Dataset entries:
+-------+
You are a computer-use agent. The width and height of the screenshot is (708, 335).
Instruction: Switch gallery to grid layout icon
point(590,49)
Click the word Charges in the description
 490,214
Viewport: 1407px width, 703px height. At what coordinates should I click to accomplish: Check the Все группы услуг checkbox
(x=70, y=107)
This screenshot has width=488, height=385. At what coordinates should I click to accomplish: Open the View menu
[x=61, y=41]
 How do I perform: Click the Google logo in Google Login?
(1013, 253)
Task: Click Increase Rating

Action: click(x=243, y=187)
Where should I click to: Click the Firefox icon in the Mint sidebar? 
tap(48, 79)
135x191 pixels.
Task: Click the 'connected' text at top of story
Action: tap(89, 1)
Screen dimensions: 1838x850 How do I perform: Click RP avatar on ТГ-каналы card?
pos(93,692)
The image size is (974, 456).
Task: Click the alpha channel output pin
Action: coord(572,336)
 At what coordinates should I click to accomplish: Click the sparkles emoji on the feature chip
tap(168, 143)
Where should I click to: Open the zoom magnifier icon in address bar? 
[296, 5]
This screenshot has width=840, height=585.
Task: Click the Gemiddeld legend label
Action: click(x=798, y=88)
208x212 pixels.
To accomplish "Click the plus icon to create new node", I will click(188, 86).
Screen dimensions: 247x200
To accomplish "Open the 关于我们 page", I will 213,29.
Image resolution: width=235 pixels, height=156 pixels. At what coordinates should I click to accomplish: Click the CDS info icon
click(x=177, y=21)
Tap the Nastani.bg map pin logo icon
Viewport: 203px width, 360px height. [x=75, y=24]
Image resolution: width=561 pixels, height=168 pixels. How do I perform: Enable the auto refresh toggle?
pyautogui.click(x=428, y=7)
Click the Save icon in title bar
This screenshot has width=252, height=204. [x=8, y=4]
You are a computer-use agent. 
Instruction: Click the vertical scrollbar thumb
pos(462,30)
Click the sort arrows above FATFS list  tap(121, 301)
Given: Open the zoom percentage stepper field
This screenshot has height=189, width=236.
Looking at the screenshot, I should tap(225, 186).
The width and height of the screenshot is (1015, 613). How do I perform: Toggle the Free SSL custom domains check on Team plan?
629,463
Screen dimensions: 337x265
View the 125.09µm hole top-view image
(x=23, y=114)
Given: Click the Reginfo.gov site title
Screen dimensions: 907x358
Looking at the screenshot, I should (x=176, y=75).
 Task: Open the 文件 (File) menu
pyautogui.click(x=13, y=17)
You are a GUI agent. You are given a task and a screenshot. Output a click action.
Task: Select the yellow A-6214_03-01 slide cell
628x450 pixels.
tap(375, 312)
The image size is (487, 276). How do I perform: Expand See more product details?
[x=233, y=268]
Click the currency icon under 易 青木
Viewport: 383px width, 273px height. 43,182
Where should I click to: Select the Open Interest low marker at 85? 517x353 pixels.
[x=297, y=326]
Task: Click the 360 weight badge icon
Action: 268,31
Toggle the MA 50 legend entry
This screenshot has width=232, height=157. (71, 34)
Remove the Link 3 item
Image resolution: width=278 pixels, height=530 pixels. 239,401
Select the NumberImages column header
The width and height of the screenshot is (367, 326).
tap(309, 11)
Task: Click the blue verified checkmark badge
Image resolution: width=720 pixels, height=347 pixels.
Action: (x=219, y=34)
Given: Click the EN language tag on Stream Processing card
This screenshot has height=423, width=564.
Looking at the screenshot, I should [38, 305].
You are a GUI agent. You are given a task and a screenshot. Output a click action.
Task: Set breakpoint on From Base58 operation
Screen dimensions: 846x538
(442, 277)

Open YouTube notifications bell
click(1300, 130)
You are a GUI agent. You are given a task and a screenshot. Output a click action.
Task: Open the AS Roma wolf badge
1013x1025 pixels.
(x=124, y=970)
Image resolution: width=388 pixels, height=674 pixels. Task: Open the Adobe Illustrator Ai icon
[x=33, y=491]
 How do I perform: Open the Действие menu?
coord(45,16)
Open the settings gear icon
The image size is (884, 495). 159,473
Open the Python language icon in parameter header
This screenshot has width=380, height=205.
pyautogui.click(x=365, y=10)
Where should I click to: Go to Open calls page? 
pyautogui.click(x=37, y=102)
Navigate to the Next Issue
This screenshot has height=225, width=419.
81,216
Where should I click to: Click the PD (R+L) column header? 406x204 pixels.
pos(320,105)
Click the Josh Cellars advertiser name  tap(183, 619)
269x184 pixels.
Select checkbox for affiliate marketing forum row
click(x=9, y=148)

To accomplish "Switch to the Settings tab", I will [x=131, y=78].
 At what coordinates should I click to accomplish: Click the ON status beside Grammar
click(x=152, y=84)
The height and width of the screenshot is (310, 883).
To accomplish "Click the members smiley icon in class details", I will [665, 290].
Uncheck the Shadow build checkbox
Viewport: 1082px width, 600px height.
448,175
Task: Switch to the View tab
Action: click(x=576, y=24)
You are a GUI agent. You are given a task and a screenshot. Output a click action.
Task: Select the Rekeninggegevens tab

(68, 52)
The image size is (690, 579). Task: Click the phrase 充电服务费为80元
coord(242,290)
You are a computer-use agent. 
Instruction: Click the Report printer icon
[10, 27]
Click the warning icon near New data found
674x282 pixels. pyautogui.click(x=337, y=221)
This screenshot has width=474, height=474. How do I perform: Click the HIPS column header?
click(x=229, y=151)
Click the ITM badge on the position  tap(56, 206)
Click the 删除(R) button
+-------+
__Work instruction__: Word for word, copy out all of the data shown above.

__The completed task__:
You are a computer-use agent. The width and height of the screenshot is (708, 335).
Instruction: Switch gallery to grid layout icon
point(590,49)
Click the word Charges in the description
 490,214
Viewport: 1407px width, 703px height. At what coordinates should I click to accomplish: Check the Все группы услуг checkbox
(x=70, y=107)
This screenshot has width=488, height=385. At what coordinates should I click to accomplish: Open the View menu
[x=61, y=41]
 How do I perform: Click the Google logo in Google Login?
(1013, 253)
Task: Click Increase Rating

Action: click(x=243, y=187)
Where should I click to: Click the Firefox icon in the Mint sidebar? 
tap(48, 79)
135x191 pixels.
Task: Click the 'connected' text at top of story
Action: tap(89, 1)
Screen dimensions: 1838x850 How do I perform: Click RP avatar on ТГ-каналы card?
pos(93,692)
The image size is (974, 456).
Task: Click the alpha channel output pin
Action: coord(572,336)
 At what coordinates should I click to accomplish: Click the sparkles emoji on the feature chip
tap(168, 143)
Where should I click to: Open the zoom magnifier icon in address bar? 
[296, 5]
This screenshot has width=840, height=585.
Task: Click the Gemiddeld legend label
Action: click(x=798, y=88)
208x212 pixels.
To accomplish "Click the plus icon to create new node", I will click(188, 86).
Screen dimensions: 247x200
To accomplish "Open the 关于我们 page", I will 213,29.
Image resolution: width=235 pixels, height=156 pixels. At what coordinates should I click to accomplish: Click the CDS info icon
click(x=177, y=21)
Tap the Nastani.bg map pin logo icon
Viewport: 203px width, 360px height. [x=75, y=24]
Image resolution: width=561 pixels, height=168 pixels. How do I perform: Enable the auto refresh toggle?
pyautogui.click(x=428, y=7)
Click the Save icon in title bar
This screenshot has width=252, height=204. [x=8, y=4]
You are a computer-use agent. 
Instruction: Click the vertical scrollbar thumb
pos(462,30)
Click the sort arrows above FATFS list  tap(121, 301)
Given: Open the zoom percentage stepper field
This screenshot has height=189, width=236.
Looking at the screenshot, I should tap(225, 186).
The width and height of the screenshot is (1015, 613). How do I perform: Toggle the Free SSL custom domains check on Team plan?
629,463
Screen dimensions: 337x265
View the 125.09µm hole top-view image
(x=23, y=114)
Given: Click the Reginfo.gov site title
Screen dimensions: 907x358
Looking at the screenshot, I should (x=176, y=75).
 Task: Open the 文件 (File) menu
pyautogui.click(x=13, y=17)
You are a GUI agent. You are given a task and a screenshot. Output a click action.
Task: Select the yellow A-6214_03-01 slide cell
628x450 pixels.
tap(375, 312)
The image size is (487, 276). How do I perform: Expand See more product details?
[x=233, y=268]
Click the currency icon under 易 青木
Viewport: 383px width, 273px height. 43,182
Where should I click to: Select the Open Interest low marker at 85? 517x353 pixels.
[x=297, y=326]
Task: Click the 360 weight badge icon
Action: 268,31
Toggle the MA 50 legend entry
This screenshot has width=232, height=157. (71, 34)
Remove the Link 3 item
Image resolution: width=278 pixels, height=530 pixels. 239,401
Select the NumberImages column header
The width and height of the screenshot is (367, 326).
tap(309, 11)
Task: Click the blue verified checkmark badge
Image resolution: width=720 pixels, height=347 pixels.
Action: (x=219, y=34)
Given: Click the EN language tag on Stream Processing card
This screenshot has height=423, width=564.
Looking at the screenshot, I should [38, 305].
You are a GUI agent. You are given a task and a screenshot. Output a click action.
Task: Set breakpoint on From Base58 operation
Screen dimensions: 846x538
(442, 277)

Open YouTube notifications bell
click(1300, 130)
You are a GUI agent. You are given a task and a screenshot. Output a click action.
Task: Open the AS Roma wolf badge
1013x1025 pixels.
(x=124, y=970)
Image resolution: width=388 pixels, height=674 pixels. Task: Open the Adobe Illustrator Ai icon
[x=33, y=491]
 How do I perform: Open the Действие menu?
coord(45,16)
Open the settings gear icon
The image size is (884, 495). 159,473
Open the Python language icon in parameter header
This screenshot has width=380, height=205.
pyautogui.click(x=365, y=10)
Where should I click to: Go to Open calls page? 
pyautogui.click(x=37, y=102)
Navigate to the Next Issue
This screenshot has height=225, width=419.
81,216
Where should I click to: Click the PD (R+L) column header? 406x204 pixels.
pos(320,105)
Click the Josh Cellars advertiser name  tap(183, 619)
269x184 pixels.
Select checkbox for affiliate marketing forum row
click(x=9, y=148)

To accomplish "Switch to the Settings tab", I will [x=131, y=78].
 At what coordinates should I click to accomplish: Click the ON status beside Grammar
click(x=152, y=84)
The height and width of the screenshot is (310, 883).
To accomplish "Click the members smiley icon in class details", I will [665, 290].
Uncheck the Shadow build checkbox
Viewport: 1082px width, 600px height.
448,175
Task: Switch to the View tab
Action: click(x=576, y=24)
You are a GUI agent. You are given a task and a screenshot. Output a click action.
Task: Select the Rekeninggegevens tab

(68, 52)
The image size is (690, 579). Task: Click the phrase 充电服务费为80元
coord(242,290)
You are a computer-use agent. 
Instruction: Click the Report printer icon
[10, 27]
Click the warning icon near New data found
674x282 pixels. pyautogui.click(x=337, y=221)
This screenshot has width=474, height=474. How do I perform: Click the HIPS column header?
click(x=229, y=151)
Click the ITM badge on the position  tap(56, 206)
Click the 删除(R) button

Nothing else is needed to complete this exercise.